The city didn’t care about grief or duty or the careful structures she built around herself. It moved forward, indifferent.

Maggie drove with the radio off.

She always did.

Noise felt unnecessary when her mind was already full.

Her apartment was quiet when she entered, and it was exactly as anyone would expect her apartment to be: clean, spare, intentionally unpersonal. Shoes lined neatly by the door. Counters wiped down. Lights on exactly where she’d left them. It had taken years to build a life that didn’t surprise her.

She set her bag down, poured herself a glass of water she didn’t drink, and stood by the window overlooking the street. Headlights threaded through the darkness below, steady and predictable. Her hands ran through her hair as she sighed. Her dark eyes were heavy and tired.

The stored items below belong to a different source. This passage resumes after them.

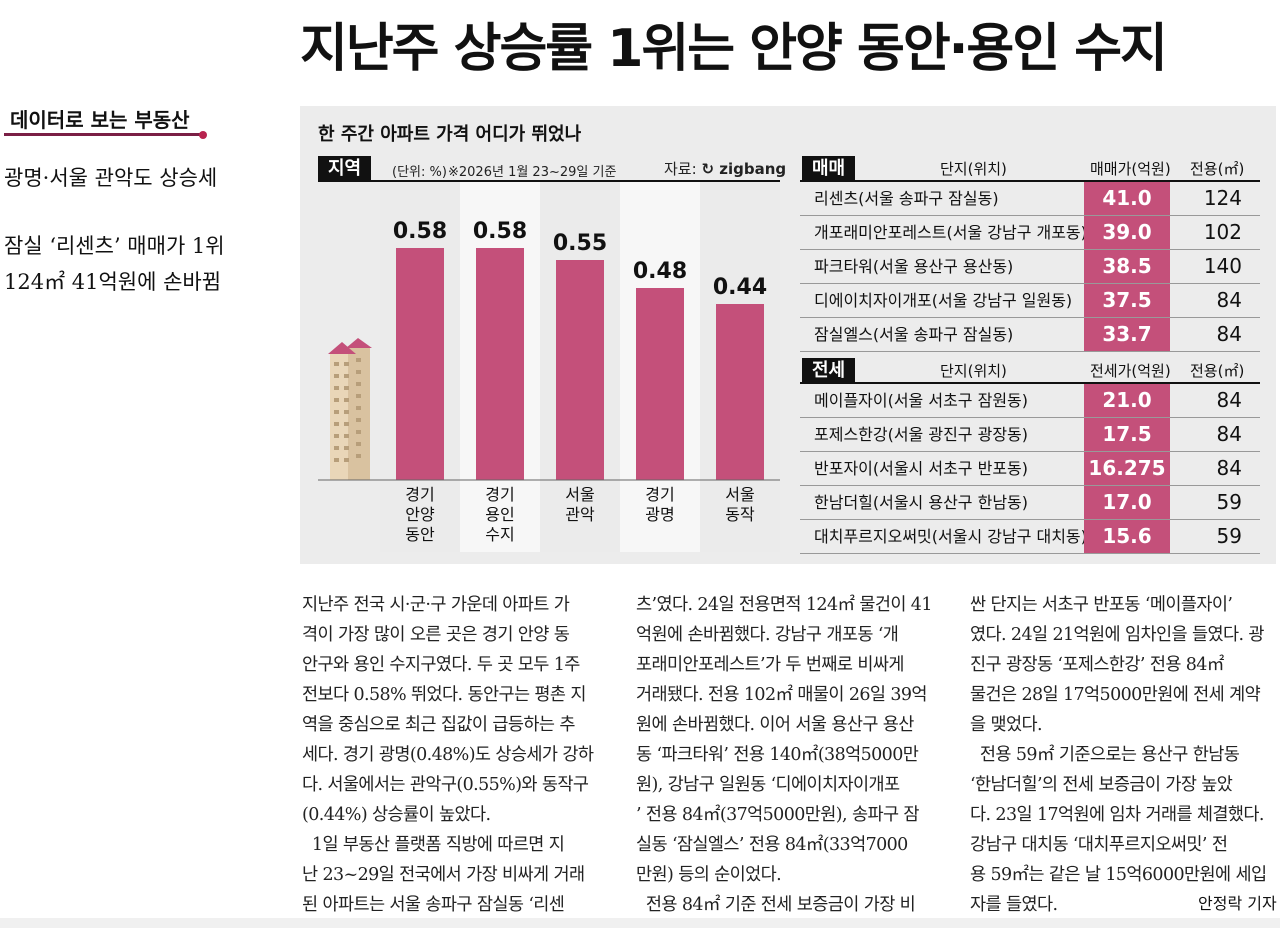 This screenshot has height=928, width=1280. I want to click on sale-col-price: 매매가(억원), so click(1130, 169).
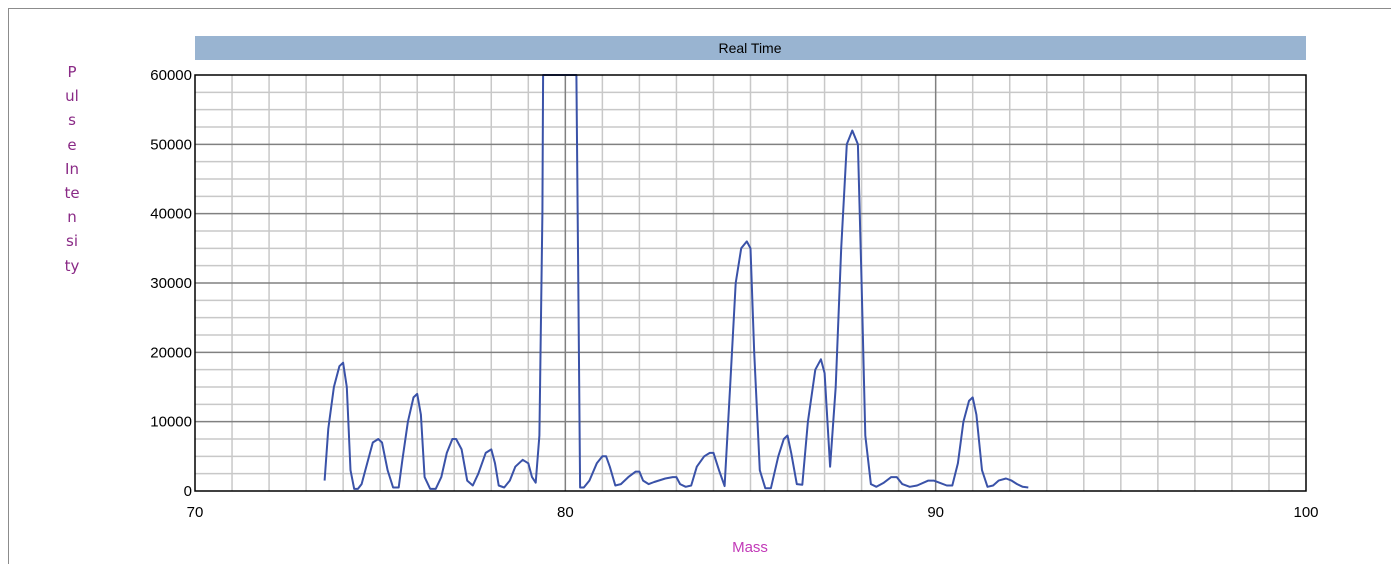  I want to click on y-tick-label: 20000, so click(171, 352).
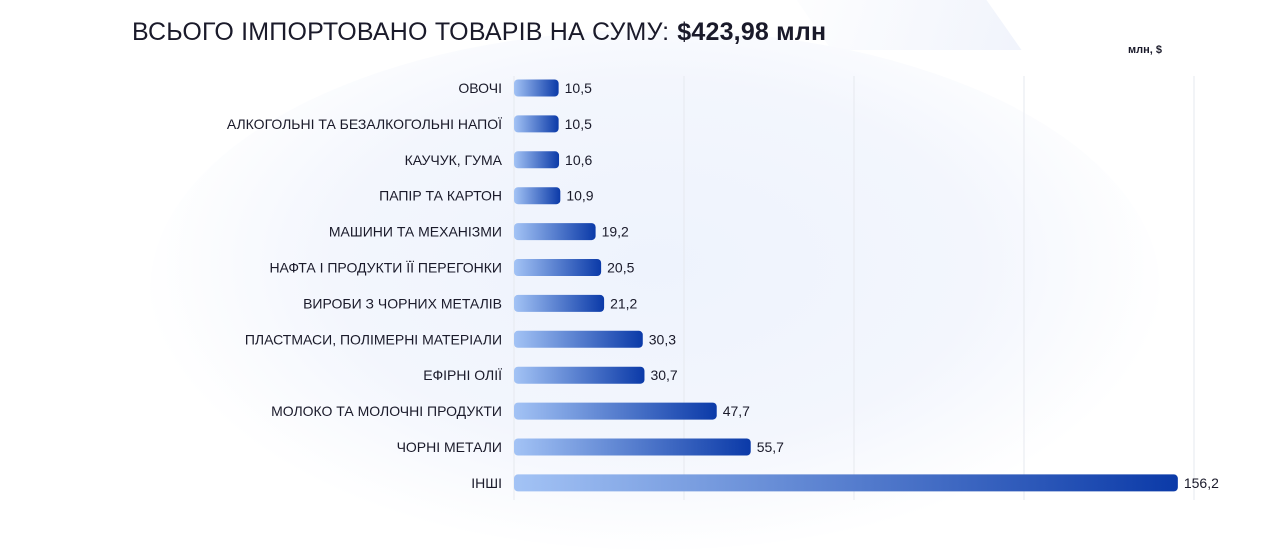 Image resolution: width=1280 pixels, height=550 pixels. Describe the element at coordinates (450, 447) in the screenshot. I see `category-label: ЧОРНІ МЕТАЛИ` at that location.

Control, she thought. That was the word everyone used. Cold. Disciplined. Unshakeable.

What they didn’t see was why.

Maggie had learned early—too early—that caring didn’t make you powerful.

It made you vulnerable. She’d learned it watching her mother deteriorate slowly under fluorescent lights, watching doctors soften their language until it meant nothing at all.

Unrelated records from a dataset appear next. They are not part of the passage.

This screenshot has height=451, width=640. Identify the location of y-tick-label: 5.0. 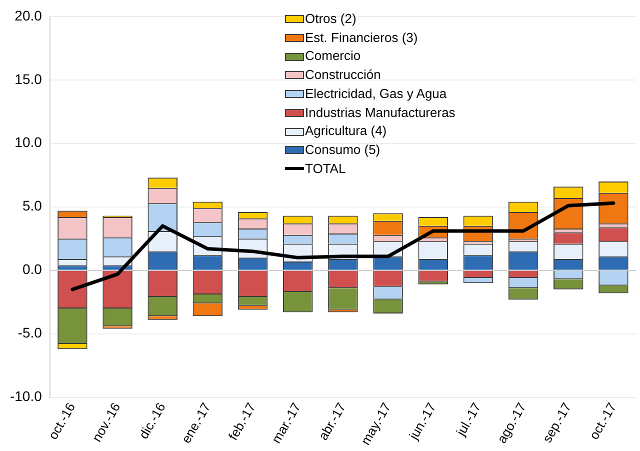
(32, 206).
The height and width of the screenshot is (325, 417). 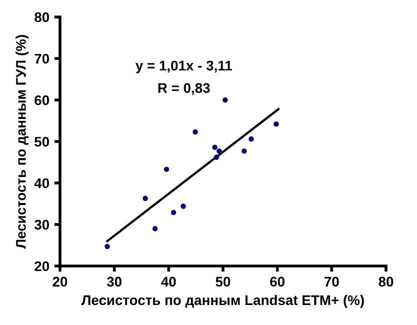 What do you see at coordinates (42, 17) in the screenshot?
I see `y-tick-label: 80` at bounding box center [42, 17].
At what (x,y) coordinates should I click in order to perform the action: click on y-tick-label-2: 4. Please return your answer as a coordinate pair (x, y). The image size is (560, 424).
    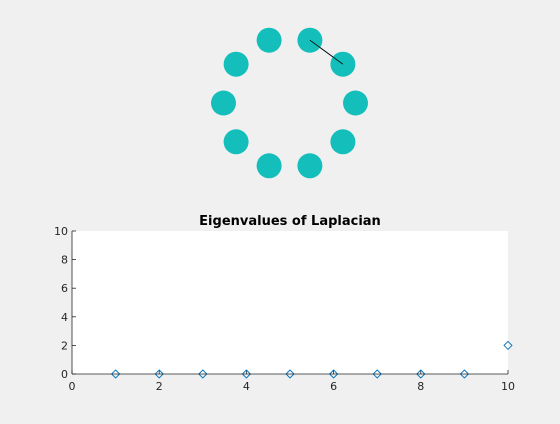
    Looking at the image, I should click on (64, 318).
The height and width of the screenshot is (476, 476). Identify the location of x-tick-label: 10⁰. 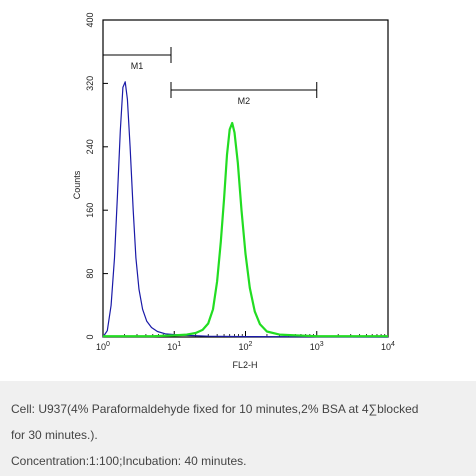
(103, 346).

Watching promises become apologies. She’d learned it later, harder, when she’d loved someone deeply and believed skill and vigilance could save them.

They couldn’t.

She still remembered the sound the monitors made when everything stopped. The way the room had felt suddenly hollow. The way someone had touched her arm and said there was nothing more to be done, as if that sentence could ever land gently. The way it stayed with her forever.

After that, Maggie had made rules.

She would be excellent.

She would be honest.

She would never confuse attachment with responsibility.

And she would never, ever, let herself believe she could outrun loss by loving harder.

Medicine had rewarded her for those rules. Promotions. Authority. Trust. People called her calm under pressure. They said she was the one you wanted in the room when things went wrong.

They weren’t wrong.

But lately—standing at that window, the city reflected faintly in the glass—she felt the cost of it pressing in.

Evie Brooks had looked to her today not like a subordinate, not like a problem, but like someone who saw the weight she carried and didn’t flinch. Someone who stayed.

That was new.

That was terrifying.

Maggie closed her eyes and let herself feel it—the ache beneath her ribs, the grief that hadn’t dulled so much as calcified, the fear that if she loosened her grip now, everything she’d survived would finally catch up with her.

Control had always been her shield.

But lately, it felt more like a wall.

And Maggie wondered whether what she’d been protecting herself from wasn’t loss—but living.